Feeding yourself through big grief and activation 

Grief is its own ride, and we follow the rhythms of its process whilst needing to maintain our responsibilities. In this time of big grief & pain, feelings of confusion and helplessness, and taking action that supports human lives with intention and care, we also still need to tend to our bodies as best we can. This will mean many different things depending, and you are the one that knows best what tending means for you, moment to moment, day to day. It could mean asking for a hug, making yourself a tiny bit cozier in each moment, taking a bath, taking a nap, watching a favorite show, self massage, booking a massage, yoga, meditation, putting your feet on the grass, closing your eyes and putting a hand to your heart, snuggling your pet, there are so many ways we can show up for and tend to our human vessel.

Be gentle. If you are in eating disorder recovery or have a history of an eating disorder, it can feel particularly complex and stressful when our hunger cues and our appetite isn’t what we expect it to be, which is what happens when our nervous system is activated. It is normal to not feel hunger cues, to have low appetite, and or to eat for comfort and feelings of security. It’s all okay. It’s also okay to feel overwhelmed, to not be able to “keep up”, to feel your feelings, to need help, to ask for help, to take a mental health day. Be gentle as best you can, keep coming back to a saying that feels resonate: “It’s not your fault”, “It’s okay to need support”, “I am deserving of time and space and rest and food”, “I am deserving of comfort and ease”.

If you are experiencing a loss of appetite and having a difficult time with hunger cues, some people find it helpful to set alarms at 3-4 hour intervals when your body needs fuel. Some easily digestible foods that can help nourish in this state are things like meal replacements (ensure, boost, carnation instant breakfast), instant oatmeal packs, cereal, soups, easy and yummy snacks throughout the day. If you are able to accommodate yourself with meal delivery this can be helpful if the logistics of meal prep are too much. Aim for ease and enjoyment if possible, otherwise aim for “enough” if possible. You might find that you are turning to food for comfort and feelings of security, which is such a normal response. You are allowed to eat for comfort, you are allowed to eat to feel a sense of security and calm. Eating is not an equation, we are not machines. Soften into your humanity.

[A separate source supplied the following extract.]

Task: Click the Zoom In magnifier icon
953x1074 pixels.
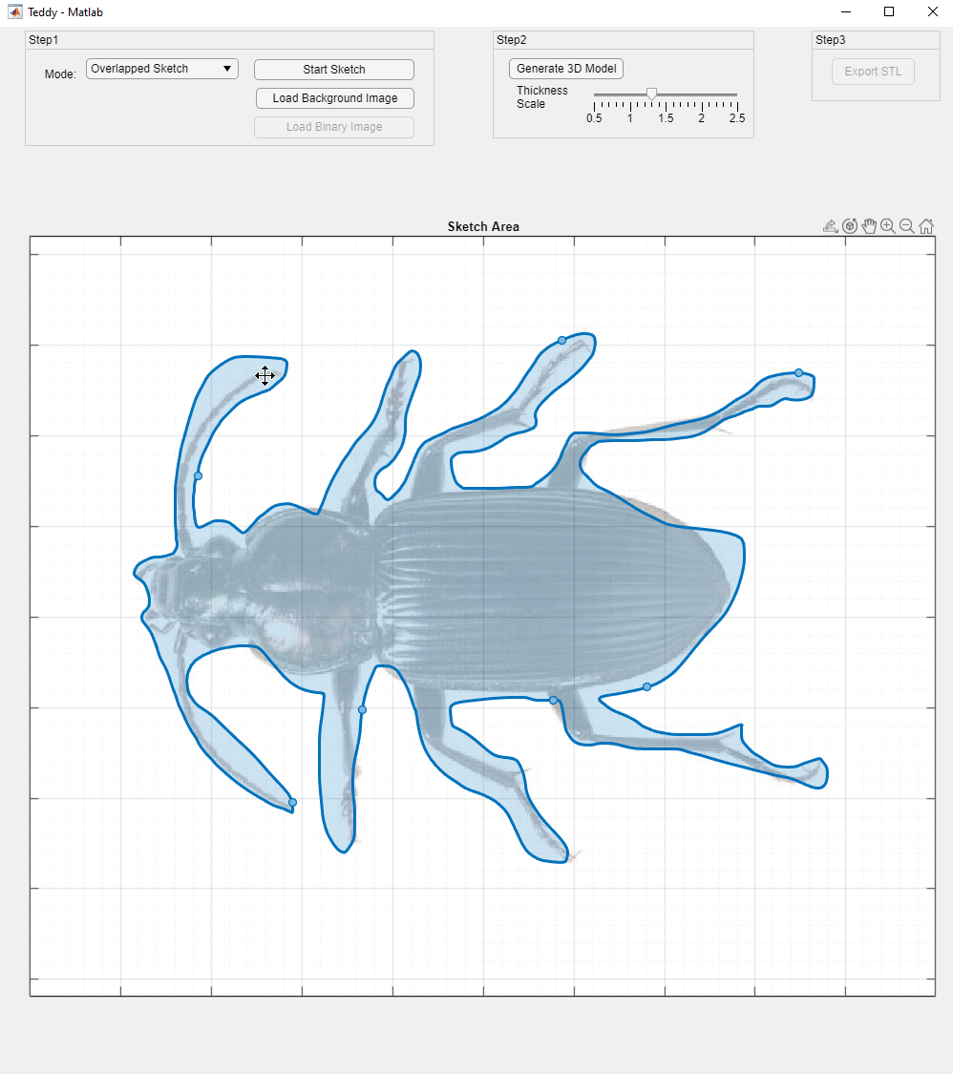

Your body is sturdy and resilient. It will be okay if you can only do the bare minimum for some time. Be gentle with yourself. You matter in this, and perfectionism is a damn lie. There is no “perfect” way to eat, or be human. Take care with you, your community, and the way you tend to both. 

My body has felt the last few weeks, from a place of immense privilege in the safety of my apartment. I’ve been needing more time alone, more rest, and I have not been keeping up with the functionality of my home and chores. I’ve been working, calling, emailing, and discussing in honor of a ceasefire and opening of the border for humanitarian aid to Gaza, and connecting with my community for support/ to lend support and to feel the grace of love, and feeding myself the best I can. Reminding myself it’s enough and it’s not, and leaning on support while I wade through the griefs in my personal life alongside the griefs of the collective. Stay tender and true, your healing matters. When we are embodied, when we move from our heart space, we refuse to tolerate injustice and terror. 

Trust your body, trust your process.